Fukushima: a disaster with a long half-life

No solutions and no end in sight to leaks and contamination, more than two years after Japanese nuclear disaster

The Japanese are masters of self-restraint, stoic despite great suffering. You are reminded of this when you consider the disaster at Fukushima Dai-ichi nuclear power plant: 18,600 dead or missing, 160,000 displaced because their homes were destroyed or contaminated, and an unresolved radioactive catastrophe that rivals Chernobyl.

But unlike Chernobyl, which was contained fairly quickly, Dai-ichi is a slow, simmering, leaking menace.

Almost three years have passed since the power station was damaged, and it is clear that while its location on the coast and surrounded by rivers aided the initial battle against its three meltdowns, it is now hindering its full shutdown. The reactors are leaking radiation, and the area is still too dangerous to approach. In short, it cannot be contained.

Proposals to seal off the area, drain the water table, treat the radioactive waste and fix dangerously broken reactor number 4 come and go. Nothing much actually happens. Now there are new leaks, from sub-standard tanks that were neither adequately installed or inspected, according to Japan’s nuclear watchdog, the NRA.

Tepco, operators of Dai-ichi, never inspired much confidence. Now, the Japanese you speak to say, in a quiet voice, that they “don’t believe any statements they make”. 

A year ago, the government stepped in and took a majority stake in the company. Since then there’s been a change in ruling parties.
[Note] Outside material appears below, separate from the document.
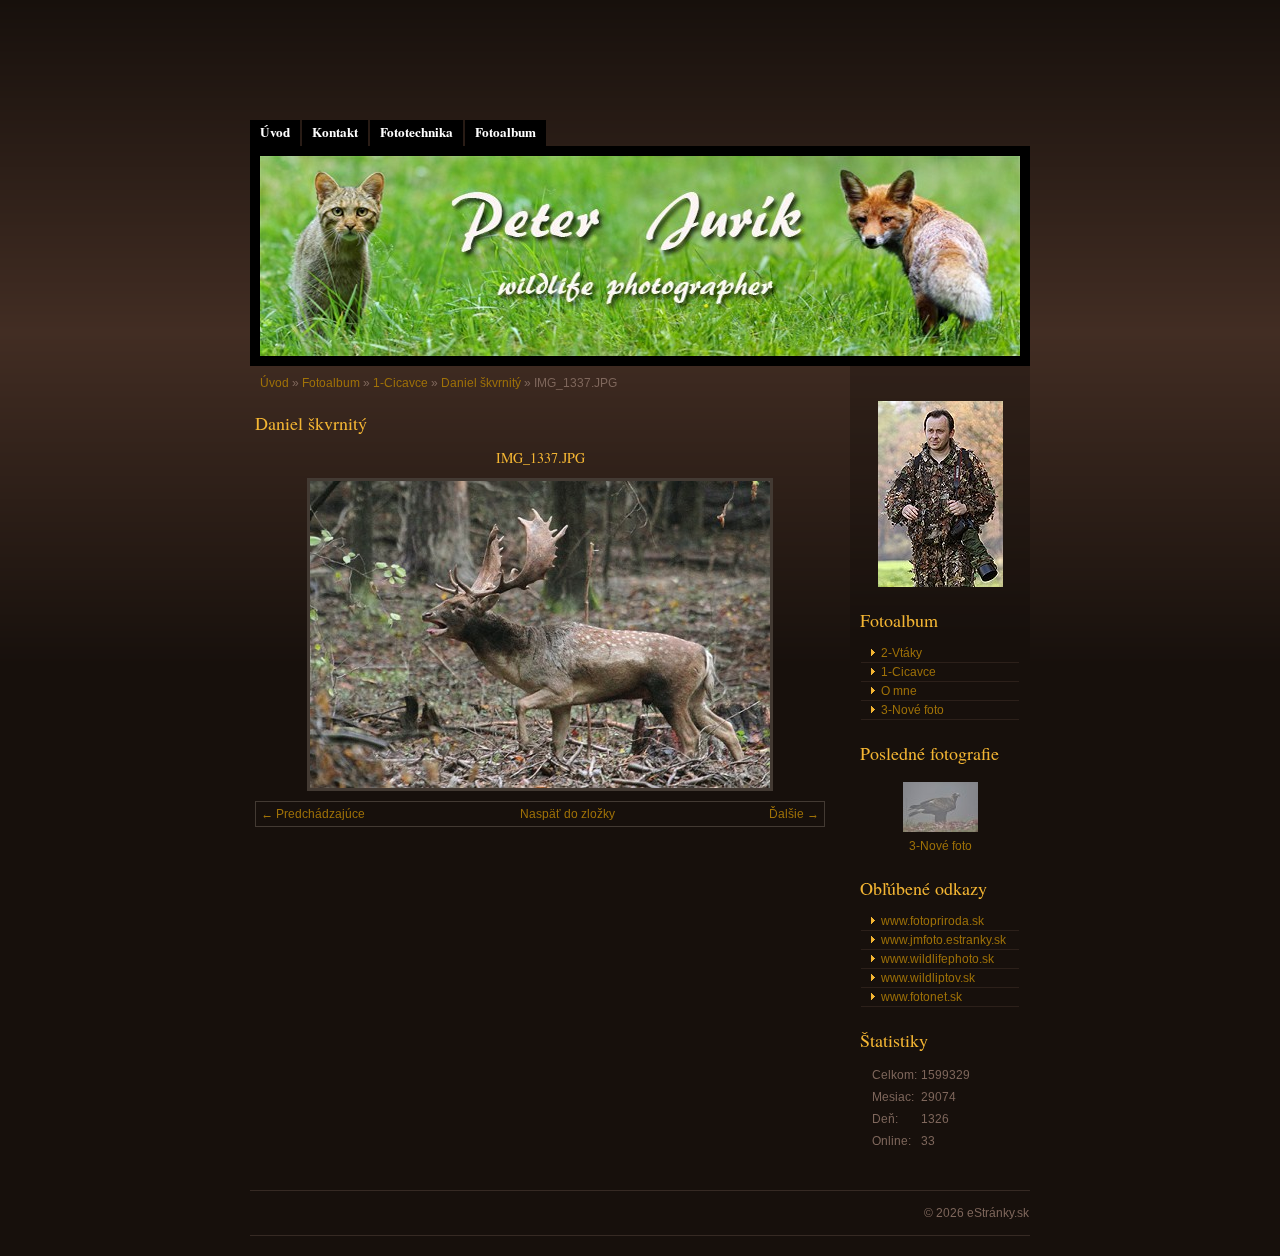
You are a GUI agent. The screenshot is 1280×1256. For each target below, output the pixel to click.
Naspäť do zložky (567, 814)
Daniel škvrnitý (481, 383)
Both governments promised to do more. They have not. 

The stoic Japanese have got used to living with this drip-feed of bad news. There is no outrage. It barely makes the front page. Instead, the local media has been marveling at “us lot” – the foreign media – and how excited we have got about this latest nuclear mishap. Didn’t we know the issue had never gone away?
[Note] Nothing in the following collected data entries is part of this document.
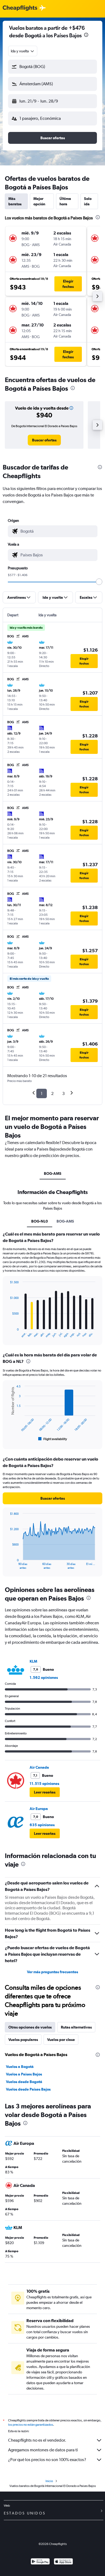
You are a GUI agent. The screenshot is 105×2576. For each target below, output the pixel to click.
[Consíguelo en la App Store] (63, 2562)
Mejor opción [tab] (39, 201)
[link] (44, 440)
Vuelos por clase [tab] (61, 2039)
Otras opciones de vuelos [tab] (30, 2027)
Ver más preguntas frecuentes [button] (52, 1972)
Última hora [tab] (65, 201)
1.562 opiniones (44, 1677)
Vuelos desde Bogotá (24, 2082)
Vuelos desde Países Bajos (28, 2089)
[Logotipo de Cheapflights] (20, 8)
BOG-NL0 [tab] (39, 1221)
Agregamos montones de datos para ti (43, 2449)
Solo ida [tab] (88, 201)
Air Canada (39, 1767)
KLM (33, 1661)
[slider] (99, 582)
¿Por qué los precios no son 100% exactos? (47, 2459)
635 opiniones (42, 1825)
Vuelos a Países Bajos (24, 2074)
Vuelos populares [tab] (23, 2039)
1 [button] (42, 1093)
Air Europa (39, 1808)
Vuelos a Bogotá (20, 2066)
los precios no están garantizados (30, 2425)
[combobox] (22, 51)
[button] (86, 35)
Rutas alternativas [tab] (76, 2027)
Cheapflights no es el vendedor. (37, 2440)
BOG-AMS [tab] (52, 1173)
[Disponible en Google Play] (40, 2562)
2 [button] (52, 1093)
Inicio (49, 2481)
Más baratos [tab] (15, 201)
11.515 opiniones (44, 1783)
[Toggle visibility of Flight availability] (52, 1439)
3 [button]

Japanese have shown immense compassion towards their own citizens. Charity fundraising continues for the bereaved, orphaned and disposed. The homeless are guests in other people’s homes across the country – still.

But they have given up hoping for miracles. I’m told by some here that there is the money to compensate and accommodate people better, to rebuild and restore. But somehow government will and energy is lacking. And the Japanese economy is in a terrible state.

It feels like the Japanese people are tired of living in the middle of a crisis.

I asked a family living in a supposedly “safe” area outside the restricted zones – which still mysteriously has unsafe hotspots of radiation – what they would like to do. They told me: “We are terribly concerned, especially for the children… but where would we shift to?”.

I asked a volleyball team picnicing on the beach just down the coast from the power station whether they thought about the contamination in the water. They replied: “Well it’s everywhere. Our gardens are just as bad, so we might as well come here.”

The Japanese PM has headed off on a Middle East business trip. He’s talking anti-piracy patrols with the Americans in Djibouti… but mostly he’s supposed to be promoting “Japanese nuclear technology”… and “Japanese nuclear safety technology”.

Not the best week to embark on a nuclear sales pitch.

At the same time, Japan’s foreign minister, Fumio Kishida, has flown to Ukraine on “a fact-finding mission to Chernobyl with the aim of sharing experience in overcoming the consequences of nuclear disasters”.

It’s the first trip by a Japanese FM to Chernobyl since the Fukushima Dai-ichi disaster. Perhaps the ‘government will’ is being reinvigorated.